Brief
Your task is to give the entries back exactly, leaving nothing out.

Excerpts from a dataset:
________________

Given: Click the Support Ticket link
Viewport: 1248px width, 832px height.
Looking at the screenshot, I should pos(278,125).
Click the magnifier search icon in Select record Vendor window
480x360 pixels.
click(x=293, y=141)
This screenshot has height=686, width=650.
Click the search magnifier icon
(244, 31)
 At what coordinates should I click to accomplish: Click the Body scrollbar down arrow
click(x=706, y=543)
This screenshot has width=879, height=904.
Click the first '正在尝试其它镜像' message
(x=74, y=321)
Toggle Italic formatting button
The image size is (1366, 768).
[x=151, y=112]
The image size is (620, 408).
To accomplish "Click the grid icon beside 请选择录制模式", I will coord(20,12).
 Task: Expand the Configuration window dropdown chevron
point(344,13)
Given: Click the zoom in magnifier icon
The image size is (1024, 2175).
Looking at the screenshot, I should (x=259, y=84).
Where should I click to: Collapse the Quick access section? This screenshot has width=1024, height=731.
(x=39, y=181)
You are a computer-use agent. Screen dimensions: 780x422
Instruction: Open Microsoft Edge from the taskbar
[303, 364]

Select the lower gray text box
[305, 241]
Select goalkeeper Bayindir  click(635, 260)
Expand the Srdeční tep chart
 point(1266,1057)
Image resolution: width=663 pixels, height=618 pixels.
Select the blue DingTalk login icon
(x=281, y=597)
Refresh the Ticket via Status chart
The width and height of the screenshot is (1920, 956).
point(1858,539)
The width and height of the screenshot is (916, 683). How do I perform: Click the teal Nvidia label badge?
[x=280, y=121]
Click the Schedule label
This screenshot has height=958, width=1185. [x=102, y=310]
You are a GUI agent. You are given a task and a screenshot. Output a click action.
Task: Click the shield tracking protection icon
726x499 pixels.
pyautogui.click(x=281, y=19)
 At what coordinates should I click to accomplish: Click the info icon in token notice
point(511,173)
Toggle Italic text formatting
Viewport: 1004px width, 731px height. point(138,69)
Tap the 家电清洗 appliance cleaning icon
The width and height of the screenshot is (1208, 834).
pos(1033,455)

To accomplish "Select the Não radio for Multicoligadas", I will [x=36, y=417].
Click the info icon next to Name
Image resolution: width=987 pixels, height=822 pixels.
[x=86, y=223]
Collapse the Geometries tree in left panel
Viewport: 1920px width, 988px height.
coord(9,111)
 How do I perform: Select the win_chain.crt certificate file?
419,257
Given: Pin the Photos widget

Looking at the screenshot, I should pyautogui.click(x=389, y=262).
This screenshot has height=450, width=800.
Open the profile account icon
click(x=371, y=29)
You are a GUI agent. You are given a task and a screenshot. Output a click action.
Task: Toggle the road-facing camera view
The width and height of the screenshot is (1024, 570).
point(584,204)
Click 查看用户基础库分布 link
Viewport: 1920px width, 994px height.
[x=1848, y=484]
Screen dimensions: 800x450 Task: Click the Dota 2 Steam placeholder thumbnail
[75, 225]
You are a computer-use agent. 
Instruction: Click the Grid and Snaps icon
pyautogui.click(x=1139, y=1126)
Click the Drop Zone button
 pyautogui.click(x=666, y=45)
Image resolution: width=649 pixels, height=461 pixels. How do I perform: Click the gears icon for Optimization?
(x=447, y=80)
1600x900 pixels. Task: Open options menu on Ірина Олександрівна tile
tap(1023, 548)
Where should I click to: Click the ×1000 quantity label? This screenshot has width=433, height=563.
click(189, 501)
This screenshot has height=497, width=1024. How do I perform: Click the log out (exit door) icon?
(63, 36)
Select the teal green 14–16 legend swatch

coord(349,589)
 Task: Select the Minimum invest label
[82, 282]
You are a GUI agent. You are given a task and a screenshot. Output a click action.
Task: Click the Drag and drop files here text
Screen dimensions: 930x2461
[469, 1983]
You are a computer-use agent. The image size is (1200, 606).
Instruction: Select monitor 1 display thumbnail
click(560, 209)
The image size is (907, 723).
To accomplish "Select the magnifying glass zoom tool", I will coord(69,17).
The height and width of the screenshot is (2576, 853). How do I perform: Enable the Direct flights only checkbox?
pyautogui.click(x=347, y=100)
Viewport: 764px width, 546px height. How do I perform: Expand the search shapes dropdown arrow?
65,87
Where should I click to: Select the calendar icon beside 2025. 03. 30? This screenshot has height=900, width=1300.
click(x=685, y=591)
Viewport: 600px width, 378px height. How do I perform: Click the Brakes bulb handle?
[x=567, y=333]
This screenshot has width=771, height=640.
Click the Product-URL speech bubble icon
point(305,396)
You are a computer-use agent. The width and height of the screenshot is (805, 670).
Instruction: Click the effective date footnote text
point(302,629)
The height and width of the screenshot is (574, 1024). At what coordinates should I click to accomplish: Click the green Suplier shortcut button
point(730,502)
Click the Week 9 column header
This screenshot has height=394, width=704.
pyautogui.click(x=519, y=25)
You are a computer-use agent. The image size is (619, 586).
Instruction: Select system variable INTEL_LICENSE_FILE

________________

Task answer
Given: Click the Support Ticket link
Viewport: 1248px width, 832px height.
Looking at the screenshot, I should pos(278,125).
Click the magnifier search icon in Select record Vendor window
480x360 pixels.
click(x=293, y=141)
This screenshot has height=686, width=650.
Click the search magnifier icon
(244, 31)
 At what coordinates should I click to accomplish: Click the Body scrollbar down arrow
click(x=706, y=543)
This screenshot has width=879, height=904.
Click the first '正在尝试其它镜像' message
(x=74, y=321)
Toggle Italic formatting button
The image size is (1366, 768).
[x=151, y=112]
The image size is (620, 408).
To accomplish "Click the grid icon beside 请选择录制模式", I will coord(20,12).
 Task: Expand the Configuration window dropdown chevron
point(344,13)
Given: Click the zoom in magnifier icon
The image size is (1024, 2175).
Looking at the screenshot, I should (x=259, y=84).
Where should I click to: Collapse the Quick access section? This screenshot has width=1024, height=731.
(x=39, y=181)
You are a computer-use agent. Screen dimensions: 780x422
Instruction: Open Microsoft Edge from the taskbar
[303, 364]

Select the lower gray text box
[305, 241]
Select goalkeeper Bayindir  click(635, 260)
Expand the Srdeční tep chart
 point(1266,1057)
Image resolution: width=663 pixels, height=618 pixels.
Select the blue DingTalk login icon
(x=281, y=597)
Refresh the Ticket via Status chart
The width and height of the screenshot is (1920, 956).
point(1858,539)
The width and height of the screenshot is (916, 683). How do I perform: Click the teal Nvidia label badge?
[x=280, y=121]
Click the Schedule label
This screenshot has height=958, width=1185. [x=102, y=310]
You are a GUI agent. You are given a task and a screenshot. Output a click action.
Task: Click the shield tracking protection icon
726x499 pixels.
pyautogui.click(x=281, y=19)
 At what coordinates should I click to accomplish: Click the info icon in token notice
point(511,173)
Toggle Italic text formatting
Viewport: 1004px width, 731px height. point(138,69)
Tap the 家电清洗 appliance cleaning icon
The width and height of the screenshot is (1208, 834).
pos(1033,455)

To accomplish "Select the Não radio for Multicoligadas", I will [x=36, y=417].
Click the info icon next to Name
Image resolution: width=987 pixels, height=822 pixels.
[x=86, y=223]
Collapse the Geometries tree in left panel
Viewport: 1920px width, 988px height.
coord(9,111)
 How do I perform: Select the win_chain.crt certificate file?
419,257
Given: Pin the Photos widget

Looking at the screenshot, I should pyautogui.click(x=389, y=262).
This screenshot has height=450, width=800.
Open the profile account icon
click(x=371, y=29)
You are a GUI agent. You are given a task and a screenshot. Output a click action.
Task: Toggle the road-facing camera view
The width and height of the screenshot is (1024, 570).
point(584,204)
Click 查看用户基础库分布 link
Viewport: 1920px width, 994px height.
[x=1848, y=484]
Screen dimensions: 800x450 Task: Click the Dota 2 Steam placeholder thumbnail
[75, 225]
You are a computer-use agent. 
Instruction: Click the Grid and Snaps icon
pyautogui.click(x=1139, y=1126)
Click the Drop Zone button
 pyautogui.click(x=666, y=45)
Image resolution: width=649 pixels, height=461 pixels. How do I perform: Click the gears icon for Optimization?
(x=447, y=80)
1600x900 pixels. Task: Open options menu on Ірина Олександрівна tile
tap(1023, 548)
Where should I click to: Click the ×1000 quantity label? This screenshot has width=433, height=563.
click(189, 501)
This screenshot has height=497, width=1024. How do I perform: Click the log out (exit door) icon?
(63, 36)
Select the teal green 14–16 legend swatch

coord(349,589)
 Task: Select the Minimum invest label
[82, 282]
You are a GUI agent. You are given a task and a screenshot. Output a click action.
Task: Click the Drag and drop files here text
Screen dimensions: 930x2461
[469, 1983]
You are a computer-use agent. The image size is (1200, 606).
Instruction: Select monitor 1 display thumbnail
click(560, 209)
The image size is (907, 723).
To accomplish "Select the magnifying glass zoom tool", I will coord(69,17).
The height and width of the screenshot is (2576, 853). How do I perform: Enable the Direct flights only checkbox?
pyautogui.click(x=347, y=100)
Viewport: 764px width, 546px height. How do I perform: Expand the search shapes dropdown arrow?
65,87
Where should I click to: Select the calendar icon beside 2025. 03. 30? This screenshot has height=900, width=1300.
click(x=685, y=591)
Viewport: 600px width, 378px height. How do I perform: Click the Brakes bulb handle?
[x=567, y=333]
This screenshot has width=771, height=640.
Click the Product-URL speech bubble icon
point(305,396)
You are a computer-use agent. The width and height of the screenshot is (805, 670).
Instruction: Click the effective date footnote text
point(302,629)
The height and width of the screenshot is (574, 1024). At what coordinates should I click to accomplish: Click the green Suplier shortcut button
point(730,502)
Click the Week 9 column header
This screenshot has height=394, width=704.
pyautogui.click(x=519, y=25)
You are a computer-use agent. The image size is (619, 586).
Instruction: Select system variable INTEL_LICENSE_FILE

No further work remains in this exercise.